NEW BRUNSWICK – Johnson & Johnson announced on Thursday it has established alongside Google Inc. (NASDAQ: GOOG) a new independent company to develop robotic-assisted systems for surgery that promise to be significantly smaller and smarter than those available on the market today. Besides, these state-of-the-art tools will reduce costs in order to help improve the standard of healthcare. The new firm has been named Verb Surgical Inc.
Google’s research unit was formerly known as Google Life Sciences. Earlier this year, the giant tech company changed its name to Verily Life Sciences LLC, after an announcement made along with J&J in March about their efforts to create revolutionary robotics for the operating room.
The robotic systems currently used worldwide are the size of a compact car and the surgeon must sit at a control panel about 10 feet from the patient to carry out the procedure, according to Gary Pruden, global chairman of J&J’s medical devices group. In contrast, he said, Verb’s robot will be around 20 percent the size so that the surgeon can operate much closer to the patient. Moreover, it will remarkably reduce the costs, considering that now robotic systems can cost about $2 million or even more, said Pruden.

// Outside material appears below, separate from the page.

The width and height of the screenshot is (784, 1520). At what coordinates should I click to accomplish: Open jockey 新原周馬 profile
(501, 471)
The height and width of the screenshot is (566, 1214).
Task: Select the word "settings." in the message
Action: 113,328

Another characteristic that will certainly make Verb’s technology more competitive is the fact that it will be designed for a large number of operations, such as thoracic surgery, colorectal surgery and bariatric weight loss procedure, as stated by J&J. Most current robots are limited to basic practices like cancerous prostate glands removal and gynecological surgery.
“The team has already made meaningful progress on the robotics platform, which is being developed for application across a host of surgical specialties,” as Pruden pointed out.
Verb’s platform of surgery will consist of both robotic facilities and medical device technology, as it will be working on the systems’ development with the help of surgeons and hospitals. When the California-based tech company and the healthcare firm announced their partnership in March, they suggested they would explore methods to include advanced imaging and sensors to their surgical tools.
Verb is not alone in the field of robotic surgery though. It will have to compete against firms like Intuitive Surgical Inc., which has developed a system commonly used in a wide variety of operations, including colorectal surgery and hernia repair. This robot, operated by a physician, has very slender arms designed to make small incisions so that patients can heal in a shorter period of time.
Nevertheless, that type of procedures imply several risks. In 2013, the Colorado Medical Board complained that patients suffered injuries and other kinds of complications that included punctured or torn arteries.